Start of Data records
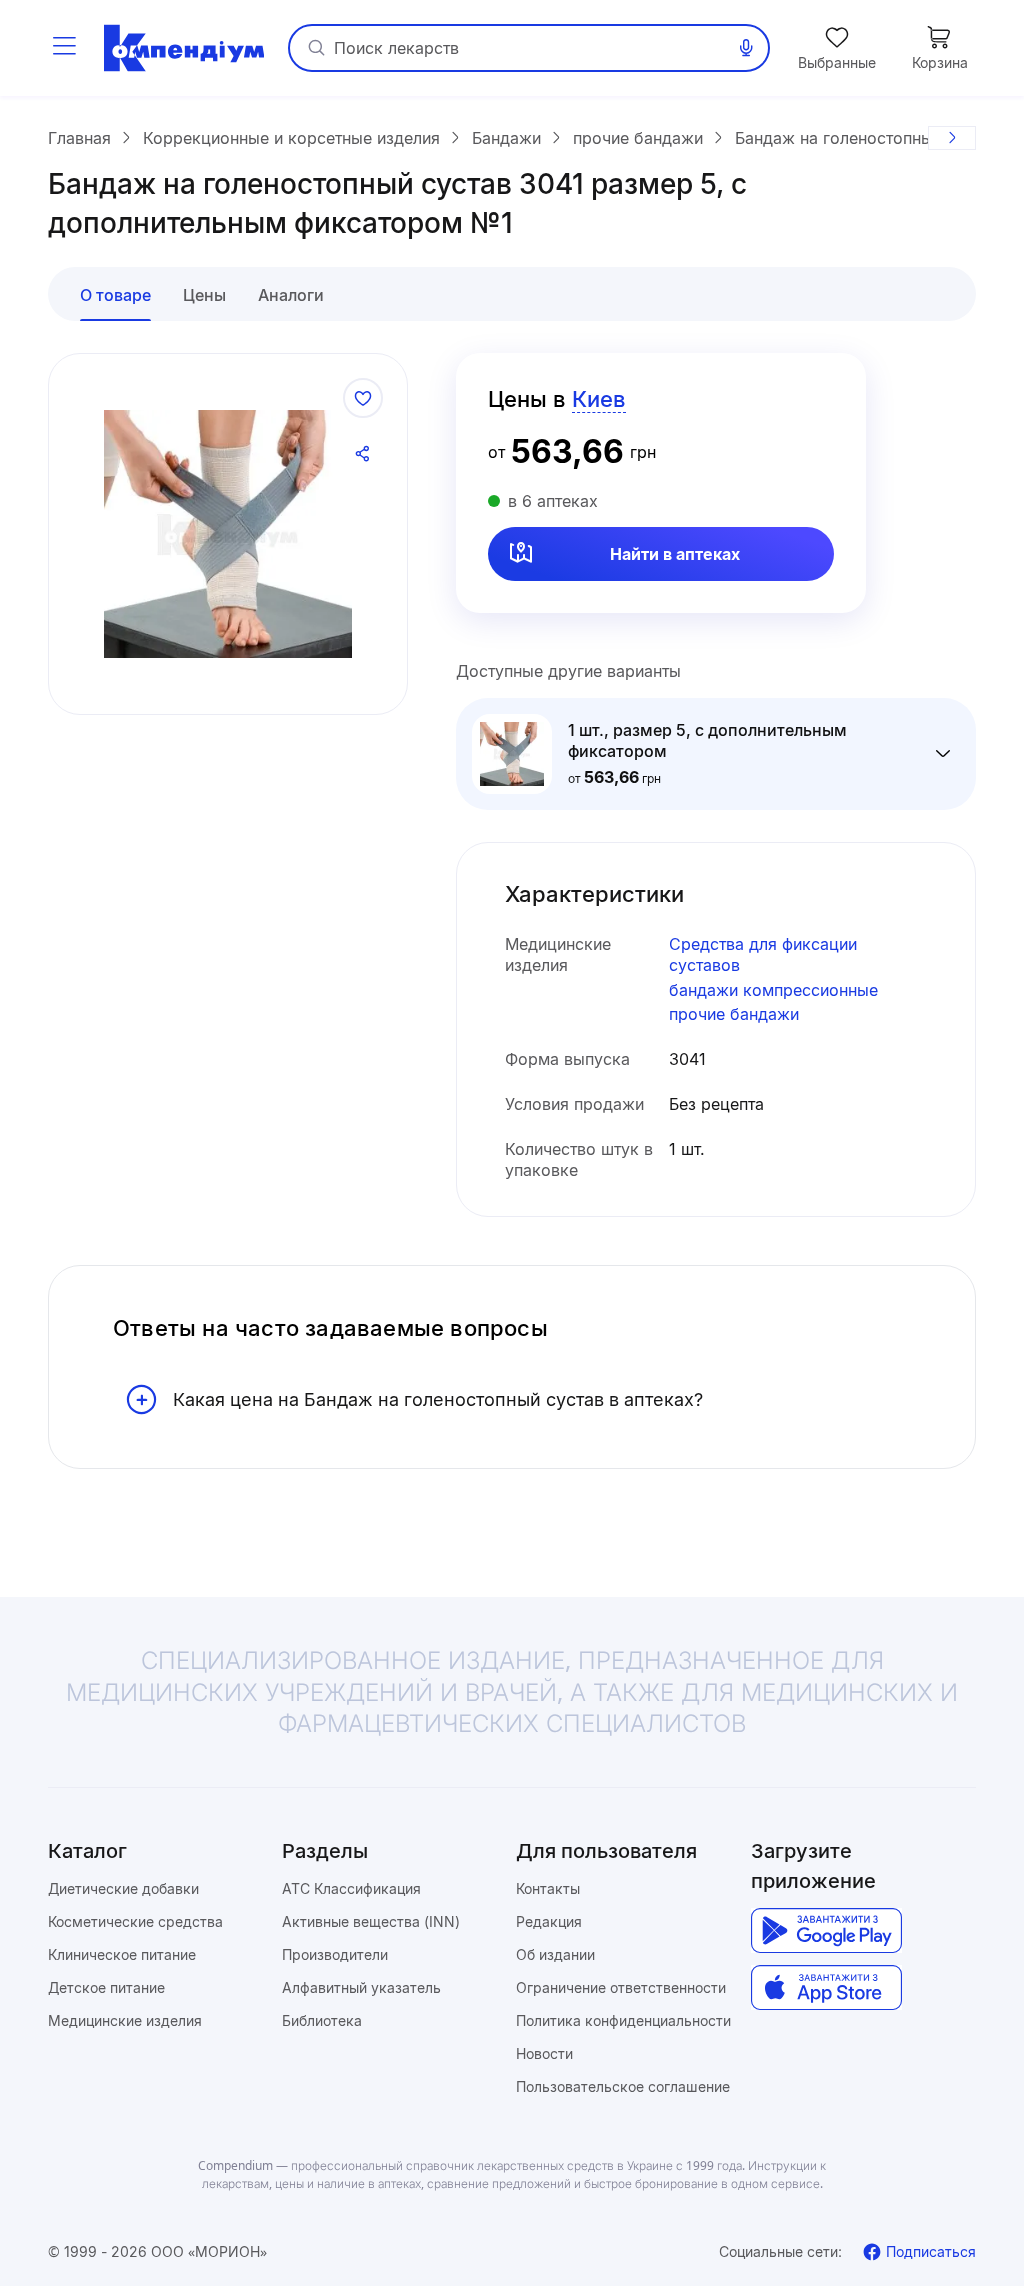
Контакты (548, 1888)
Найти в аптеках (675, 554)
End of Data records
Start of Data records
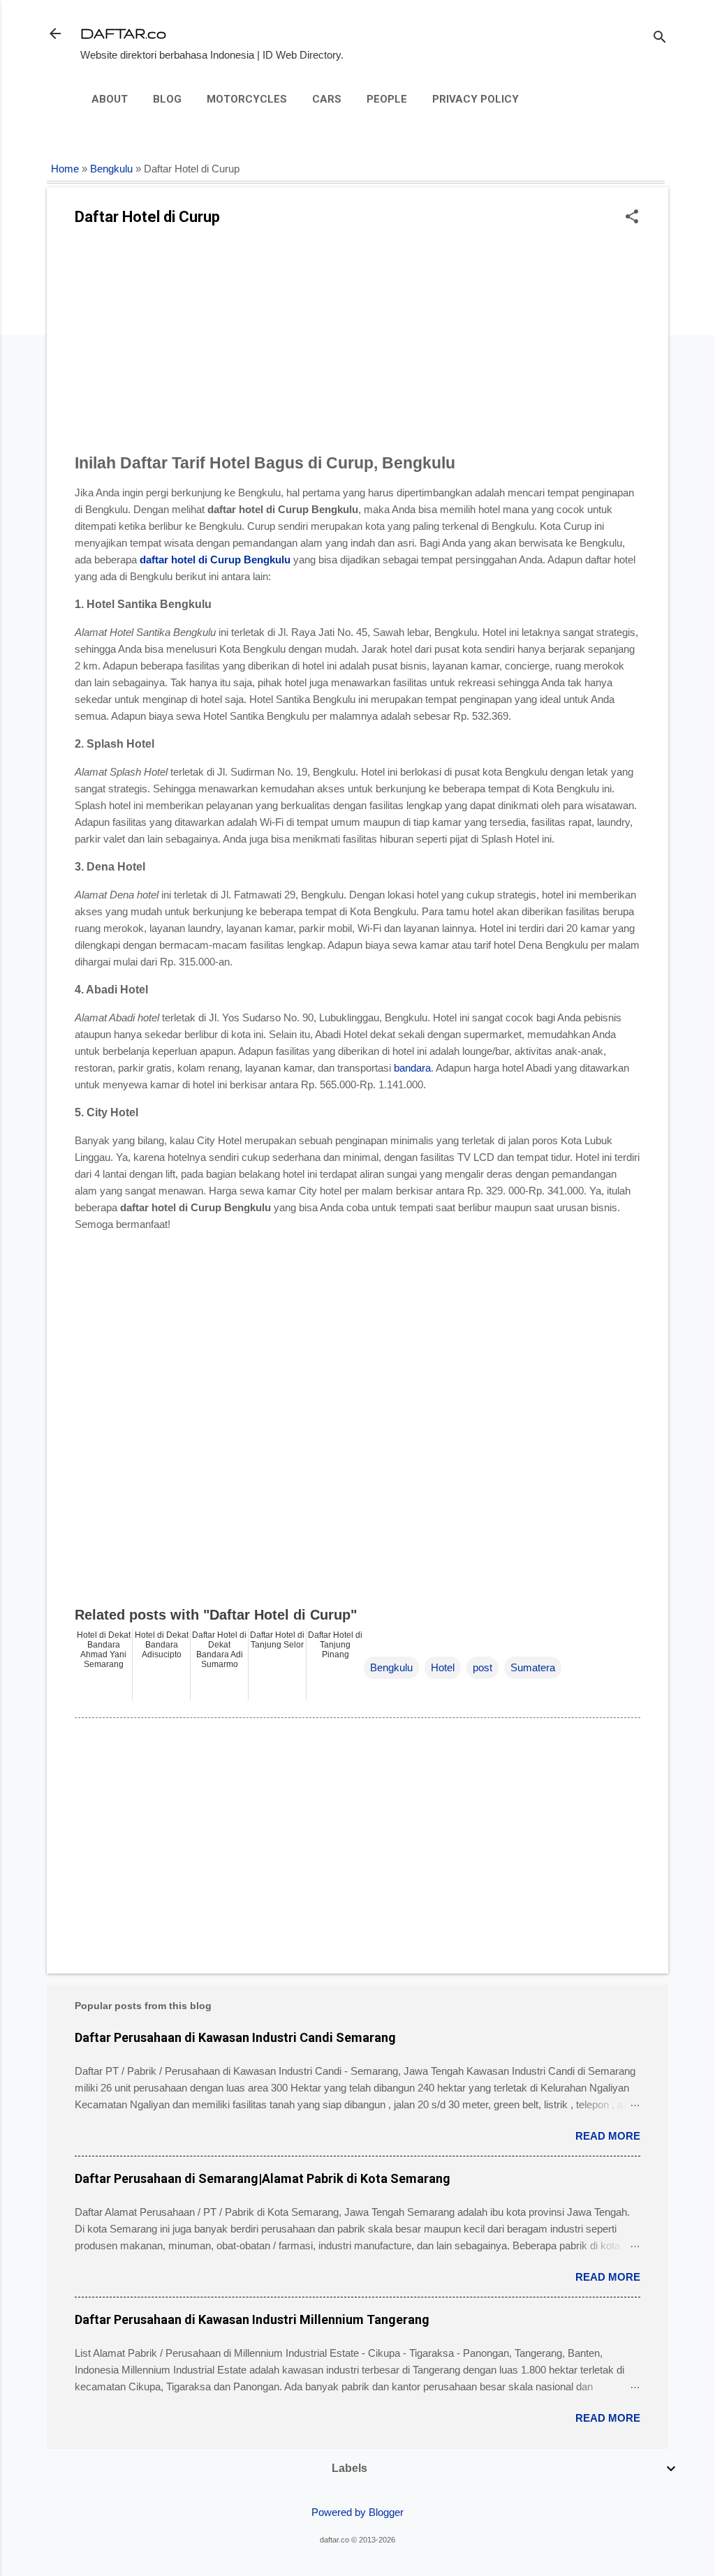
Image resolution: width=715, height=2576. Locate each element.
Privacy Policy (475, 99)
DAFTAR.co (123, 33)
End of Data records
• Assigned task
Looking at the data above, write out exactly the lines that start at the one containing "Image resolution: width=715, height=2576." and end at the one containing "DAFTAR.co (123, 33)"; include both and nothing beyond.

• Result of this exercise
Image resolution: width=715, height=2576. Locate each element.
Privacy Policy (475, 99)
DAFTAR.co (123, 33)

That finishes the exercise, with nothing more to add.